▶ What the exercise asks:
Can you reproduce each of the records below exactly as it appears, line for line and without changes?

Start of Supplied material

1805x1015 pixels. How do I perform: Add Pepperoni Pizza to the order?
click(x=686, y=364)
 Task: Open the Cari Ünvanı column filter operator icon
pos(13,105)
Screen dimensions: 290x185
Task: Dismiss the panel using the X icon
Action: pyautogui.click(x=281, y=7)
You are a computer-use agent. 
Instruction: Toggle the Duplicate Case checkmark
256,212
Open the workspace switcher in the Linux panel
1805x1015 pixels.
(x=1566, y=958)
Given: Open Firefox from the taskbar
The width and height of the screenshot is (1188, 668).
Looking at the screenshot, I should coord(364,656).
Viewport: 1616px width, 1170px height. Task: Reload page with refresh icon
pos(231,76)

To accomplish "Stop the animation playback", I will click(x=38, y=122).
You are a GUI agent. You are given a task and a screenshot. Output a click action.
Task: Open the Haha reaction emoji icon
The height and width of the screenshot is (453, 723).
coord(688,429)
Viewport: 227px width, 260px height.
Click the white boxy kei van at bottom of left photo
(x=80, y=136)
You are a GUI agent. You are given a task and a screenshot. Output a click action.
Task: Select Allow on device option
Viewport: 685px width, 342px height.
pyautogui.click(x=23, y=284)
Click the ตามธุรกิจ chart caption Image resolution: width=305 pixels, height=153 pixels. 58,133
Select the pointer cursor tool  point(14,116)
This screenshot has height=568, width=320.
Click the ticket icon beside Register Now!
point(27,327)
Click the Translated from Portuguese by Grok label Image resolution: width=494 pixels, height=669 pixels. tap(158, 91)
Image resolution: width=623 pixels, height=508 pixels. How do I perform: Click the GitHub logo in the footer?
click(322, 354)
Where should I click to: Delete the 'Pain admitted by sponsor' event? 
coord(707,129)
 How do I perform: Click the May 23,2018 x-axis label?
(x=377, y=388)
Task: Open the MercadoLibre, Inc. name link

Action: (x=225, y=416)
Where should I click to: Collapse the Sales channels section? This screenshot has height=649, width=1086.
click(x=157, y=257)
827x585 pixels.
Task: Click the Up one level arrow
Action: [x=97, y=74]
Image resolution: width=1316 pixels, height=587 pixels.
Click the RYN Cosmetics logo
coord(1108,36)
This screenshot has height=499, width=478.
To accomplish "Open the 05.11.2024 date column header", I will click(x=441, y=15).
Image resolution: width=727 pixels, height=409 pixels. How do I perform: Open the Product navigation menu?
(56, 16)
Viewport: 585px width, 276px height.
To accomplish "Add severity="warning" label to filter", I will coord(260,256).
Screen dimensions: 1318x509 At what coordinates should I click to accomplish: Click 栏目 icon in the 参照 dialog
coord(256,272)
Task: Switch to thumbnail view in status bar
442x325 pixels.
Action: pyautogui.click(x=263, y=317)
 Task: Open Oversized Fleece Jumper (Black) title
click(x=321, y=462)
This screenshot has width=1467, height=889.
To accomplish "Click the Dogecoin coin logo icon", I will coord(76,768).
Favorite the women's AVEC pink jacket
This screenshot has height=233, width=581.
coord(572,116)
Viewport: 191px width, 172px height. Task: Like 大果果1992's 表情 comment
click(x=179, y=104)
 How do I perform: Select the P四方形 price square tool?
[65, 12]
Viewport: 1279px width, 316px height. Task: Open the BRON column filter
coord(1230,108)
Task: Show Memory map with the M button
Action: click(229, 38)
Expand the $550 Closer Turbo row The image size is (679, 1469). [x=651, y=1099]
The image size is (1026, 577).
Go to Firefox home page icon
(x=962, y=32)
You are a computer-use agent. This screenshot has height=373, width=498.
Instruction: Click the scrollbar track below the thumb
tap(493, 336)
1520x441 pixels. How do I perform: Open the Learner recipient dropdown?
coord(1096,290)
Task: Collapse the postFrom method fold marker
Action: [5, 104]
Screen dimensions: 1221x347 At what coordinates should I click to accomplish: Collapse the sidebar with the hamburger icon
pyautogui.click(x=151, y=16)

End of Supplied material

▶ Solution:
1805x1015 pixels. How do I perform: Add Pepperoni Pizza to the order?
click(x=686, y=364)
 Task: Open the Cari Ünvanı column filter operator icon
pos(13,105)
Screen dimensions: 290x185
Task: Dismiss the panel using the X icon
Action: pyautogui.click(x=281, y=7)
You are a computer-use agent. 
Instruction: Toggle the Duplicate Case checkmark
256,212
Open the workspace switcher in the Linux panel
1805x1015 pixels.
(x=1566, y=958)
Given: Open Firefox from the taskbar
The width and height of the screenshot is (1188, 668).
Looking at the screenshot, I should coord(364,656).
Viewport: 1616px width, 1170px height. Task: Reload page with refresh icon
pos(231,76)

To accomplish "Stop the animation playback", I will click(x=38, y=122).
You are a GUI agent. You are given a task and a screenshot. Output a click action.
Task: Open the Haha reaction emoji icon
The height and width of the screenshot is (453, 723).
coord(688,429)
Viewport: 227px width, 260px height.
Click the white boxy kei van at bottom of left photo
(x=80, y=136)
You are a GUI agent. You are given a task and a screenshot. Output a click action.
Task: Select Allow on device option
Viewport: 685px width, 342px height.
pyautogui.click(x=23, y=284)
Click the ตามธุรกิจ chart caption Image resolution: width=305 pixels, height=153 pixels. 58,133
Select the pointer cursor tool  point(14,116)
This screenshot has height=568, width=320.
Click the ticket icon beside Register Now!
point(27,327)
Click the Translated from Portuguese by Grok label Image resolution: width=494 pixels, height=669 pixels. tap(158, 91)
Image resolution: width=623 pixels, height=508 pixels. How do I perform: Click the GitHub logo in the footer?
click(322, 354)
Where should I click to: Delete the 'Pain admitted by sponsor' event? 
coord(707,129)
 How do I perform: Click the May 23,2018 x-axis label?
(x=377, y=388)
Task: Open the MercadoLibre, Inc. name link

Action: (x=225, y=416)
Where should I click to: Collapse the Sales channels section? This screenshot has height=649, width=1086.
click(x=157, y=257)
827x585 pixels.
Task: Click the Up one level arrow
Action: [x=97, y=74]
Image resolution: width=1316 pixels, height=587 pixels.
Click the RYN Cosmetics logo
coord(1108,36)
This screenshot has height=499, width=478.
To accomplish "Open the 05.11.2024 date column header", I will click(x=441, y=15).
Image resolution: width=727 pixels, height=409 pixels. How do I perform: Open the Product navigation menu?
(56, 16)
Viewport: 585px width, 276px height.
To accomplish "Add severity="warning" label to filter", I will coord(260,256).
Screen dimensions: 1318x509 At what coordinates should I click to accomplish: Click 栏目 icon in the 参照 dialog
coord(256,272)
Task: Switch to thumbnail view in status bar
442x325 pixels.
Action: pyautogui.click(x=263, y=317)
 Task: Open Oversized Fleece Jumper (Black) title
click(x=321, y=462)
This screenshot has width=1467, height=889.
To accomplish "Click the Dogecoin coin logo icon", I will coord(76,768).
Favorite the women's AVEC pink jacket
This screenshot has height=233, width=581.
coord(572,116)
Viewport: 191px width, 172px height. Task: Like 大果果1992's 表情 comment
click(x=179, y=104)
 How do I perform: Select the P四方形 price square tool?
[65, 12]
Viewport: 1279px width, 316px height. Task: Open the BRON column filter
coord(1230,108)
Task: Show Memory map with the M button
Action: click(229, 38)
Expand the $550 Closer Turbo row The image size is (679, 1469). [x=651, y=1099]
The image size is (1026, 577).
Go to Firefox home page icon
(x=962, y=32)
You are a computer-use agent. This screenshot has height=373, width=498.
Instruction: Click the scrollbar track below the thumb
tap(493, 336)
1520x441 pixels. How do I perform: Open the Learner recipient dropdown?
coord(1096,290)
Task: Collapse the postFrom method fold marker
Action: [5, 104]
Screen dimensions: 1221x347 At what coordinates should I click to accomplish: Collapse the sidebar with the hamburger icon
pyautogui.click(x=151, y=16)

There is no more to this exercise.